Task brief = Rewrite the records from the line containing "is (763, 1050)." through the end, substituting "screen image" for "screenshot" and keeping everything else identical. Omit the pictures from your answer.

(Collection entries)
---

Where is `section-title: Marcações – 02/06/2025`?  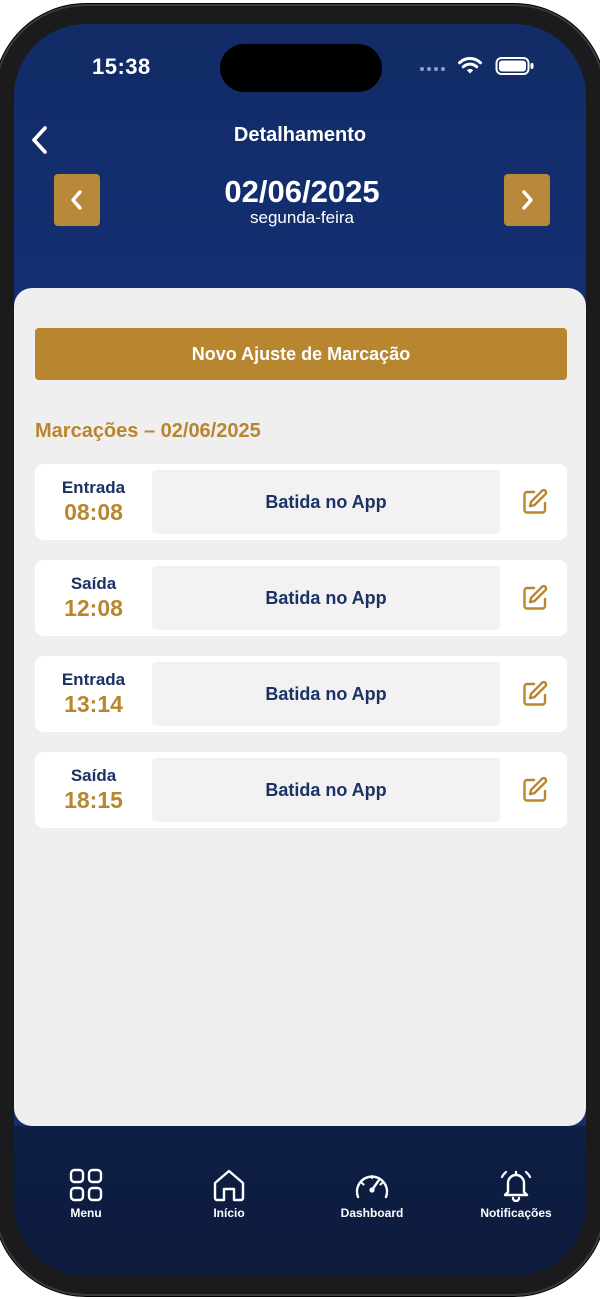
section-title: Marcações – 02/06/2025 is located at coordinates (148, 431).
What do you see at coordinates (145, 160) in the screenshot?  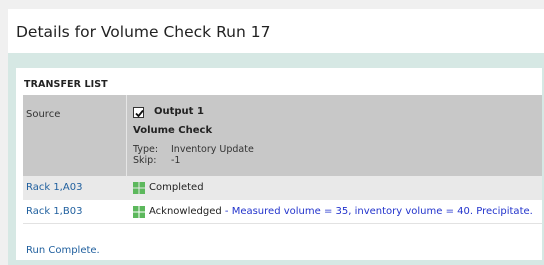 I see `skip-key: Skip:` at bounding box center [145, 160].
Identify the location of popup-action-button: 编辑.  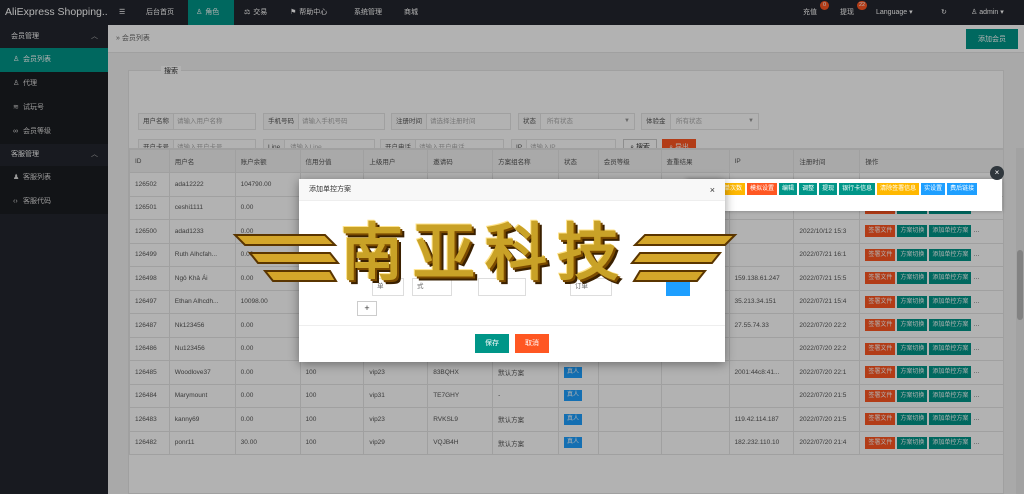
(788, 189).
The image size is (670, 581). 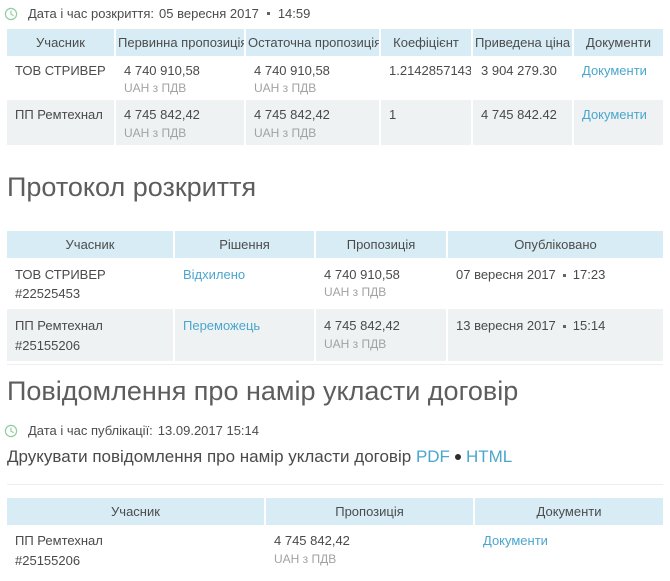 What do you see at coordinates (48, 294) in the screenshot?
I see `participant-id: #22525453` at bounding box center [48, 294].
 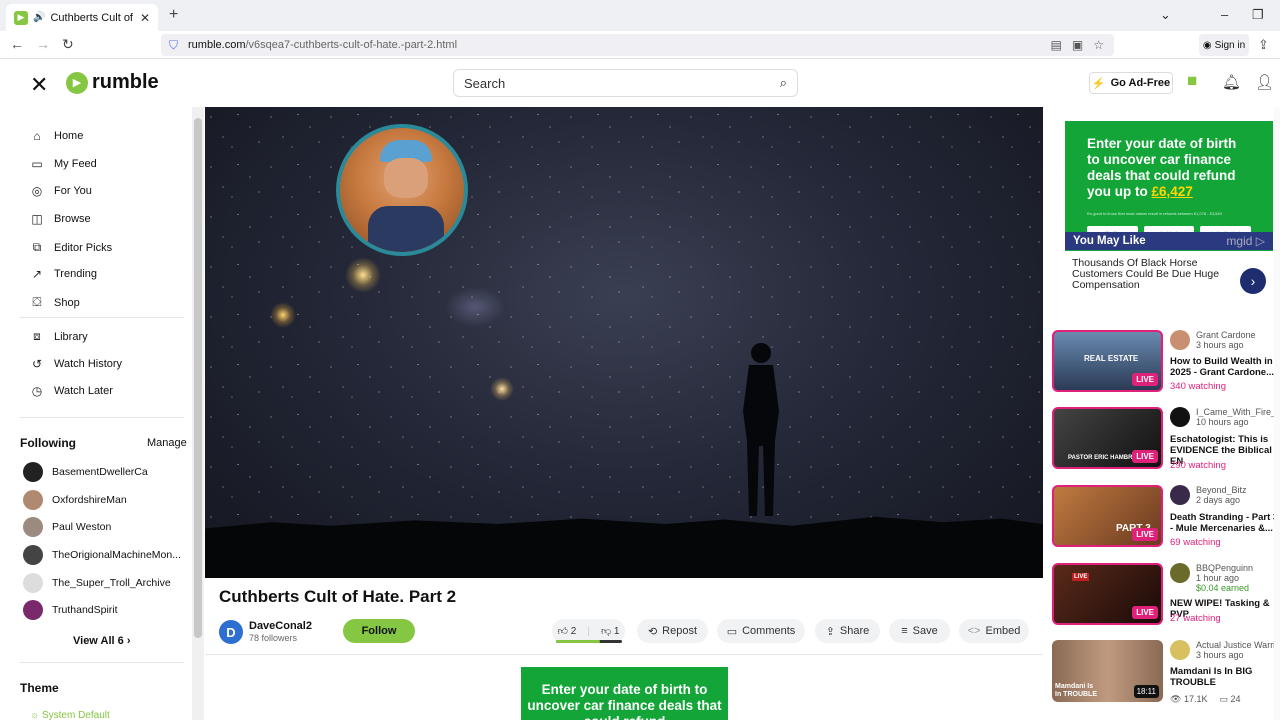 What do you see at coordinates (280, 626) in the screenshot?
I see `channel-name: DaveConal2` at bounding box center [280, 626].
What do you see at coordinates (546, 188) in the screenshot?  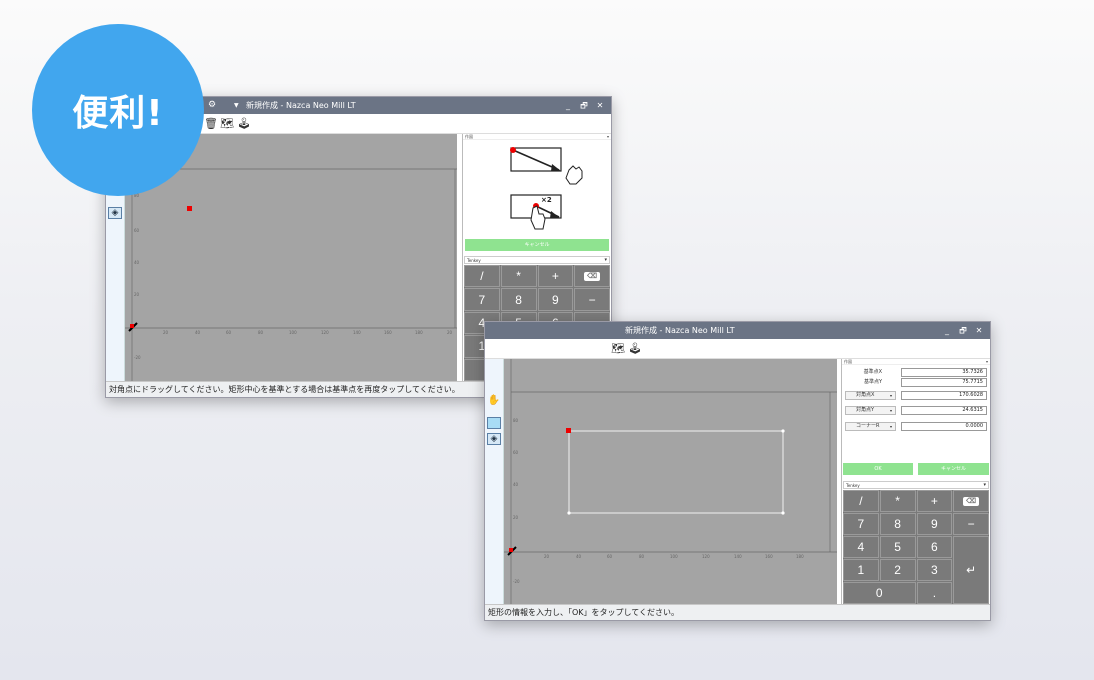 I see `drag-guide-illustration: ×2` at bounding box center [546, 188].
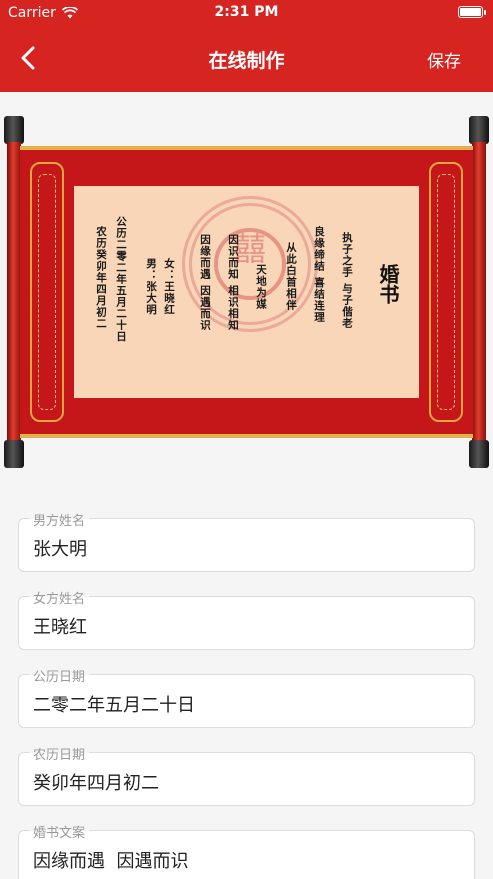 Image resolution: width=493 pixels, height=879 pixels. What do you see at coordinates (243, 548) in the screenshot?
I see `groom-name-input: 张大明` at bounding box center [243, 548].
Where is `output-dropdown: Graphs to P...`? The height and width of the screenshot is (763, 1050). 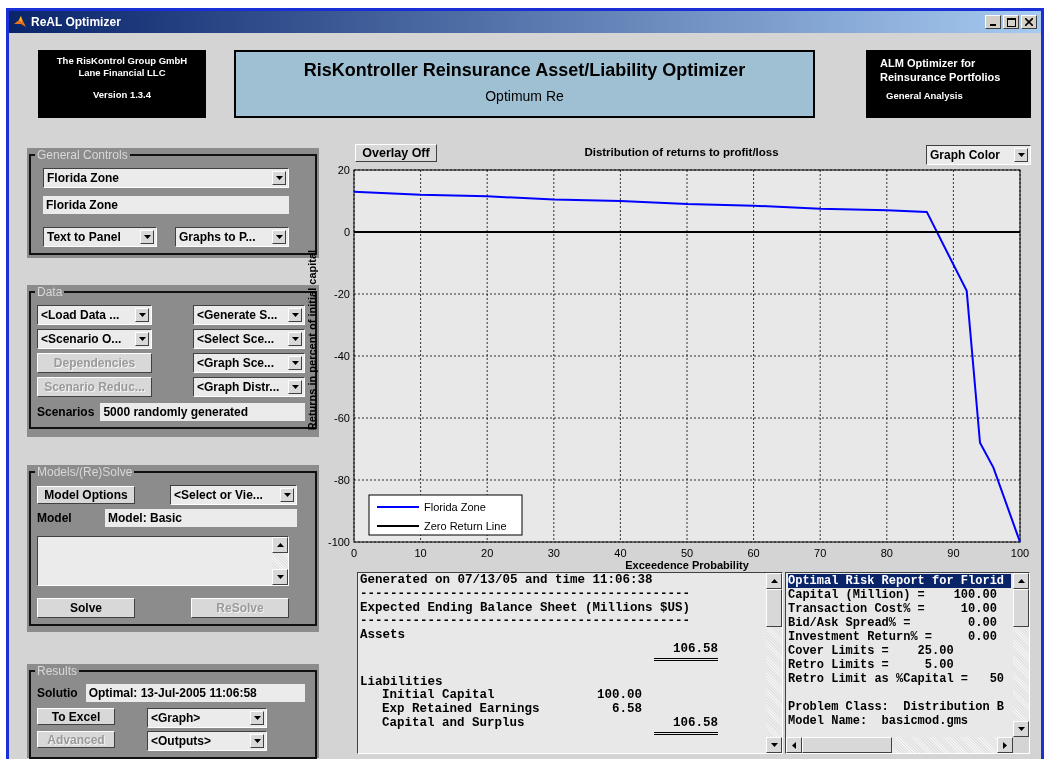
output-dropdown: Graphs to P... is located at coordinates (232, 237).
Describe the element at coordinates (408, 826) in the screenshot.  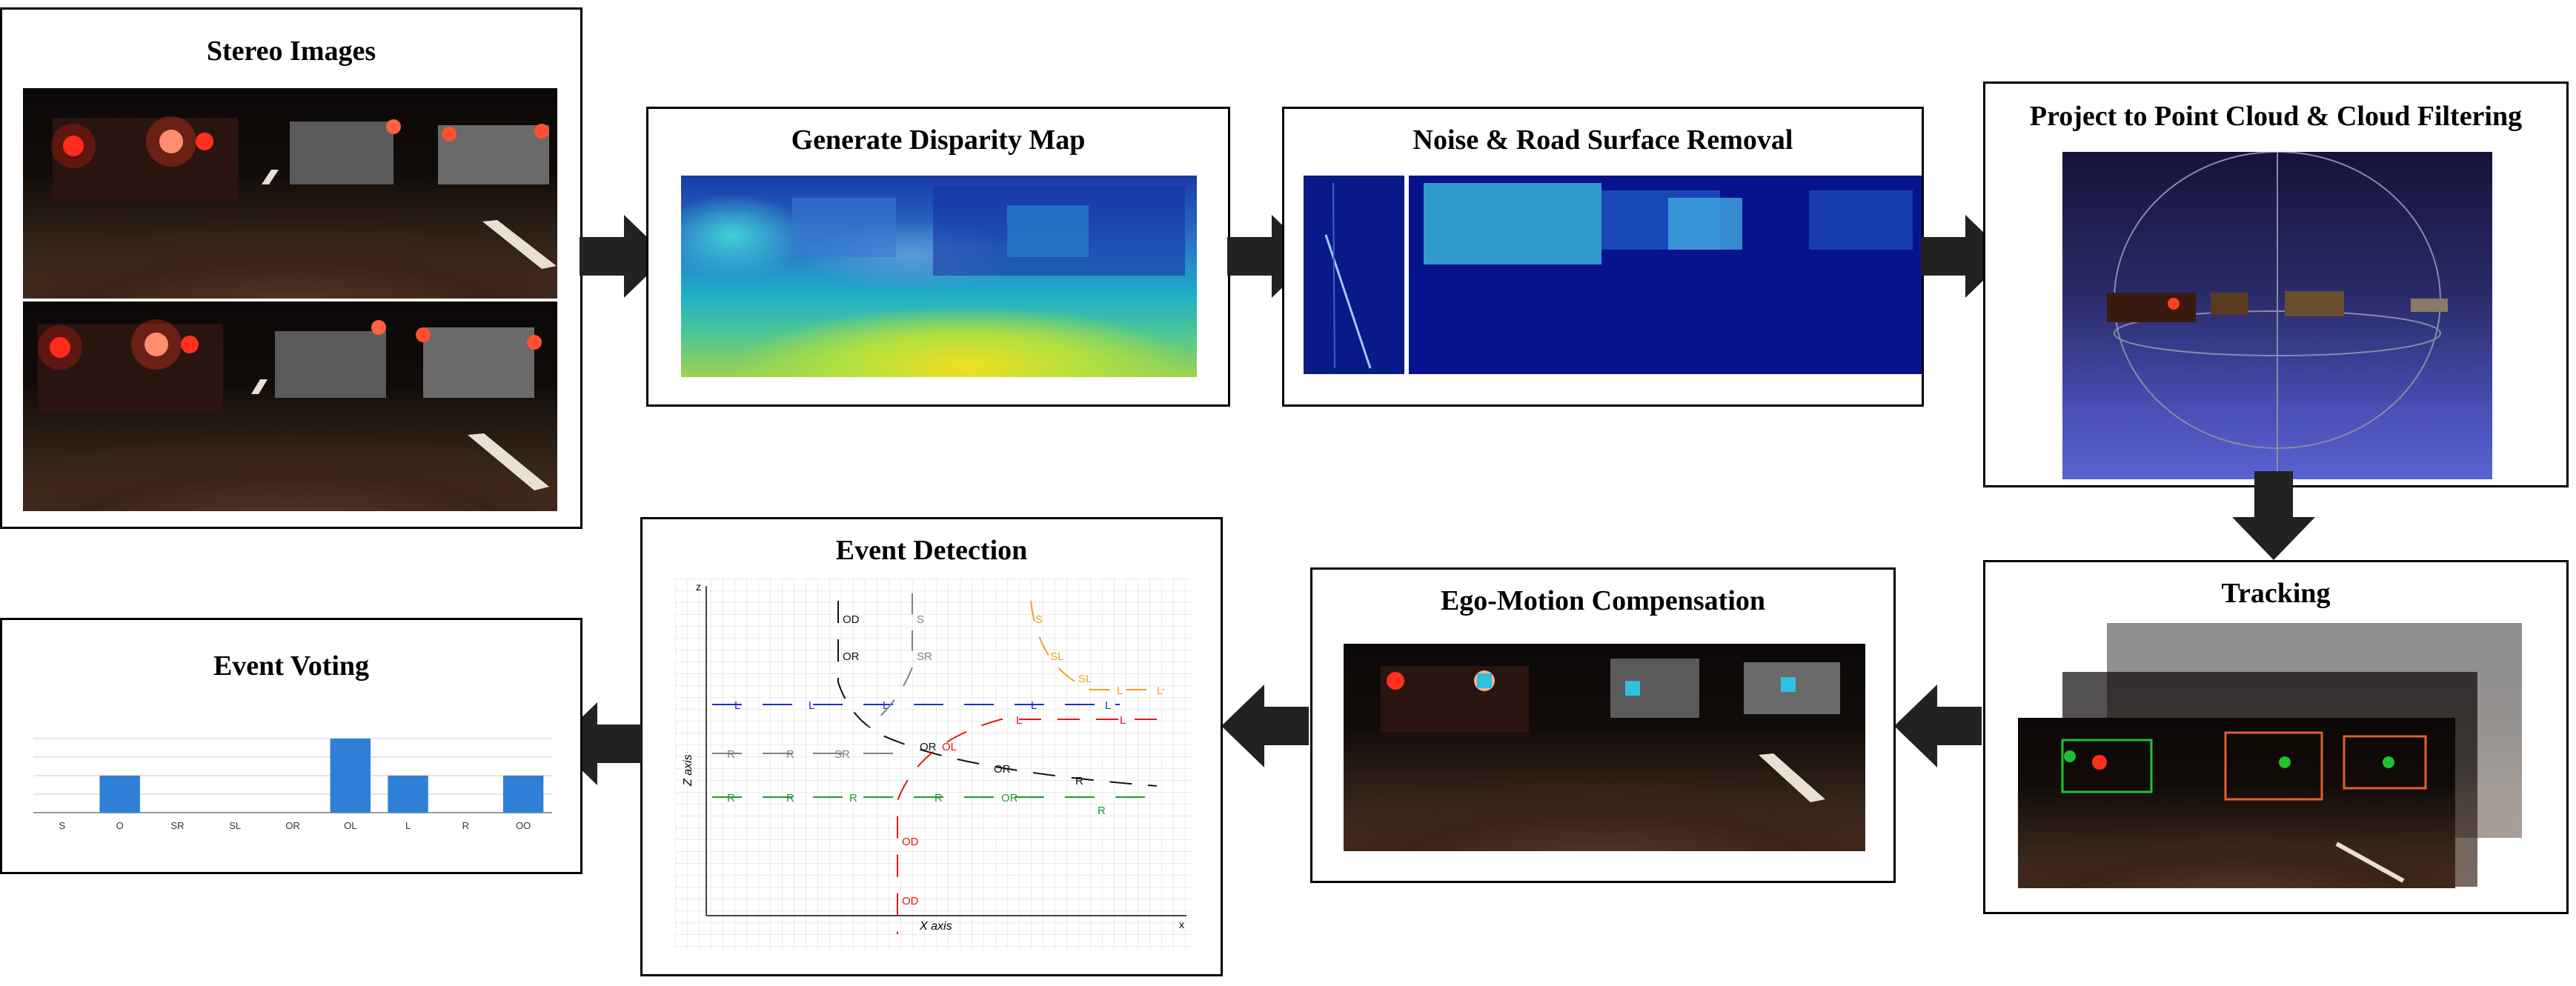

---

Task solution =
Where is `output-dropdown: Graphs to P...`? The height and width of the screen image is (763, 1050). 
output-dropdown: Graphs to P... is located at coordinates (232, 237).
Describe the element at coordinates (408, 826) in the screen image.  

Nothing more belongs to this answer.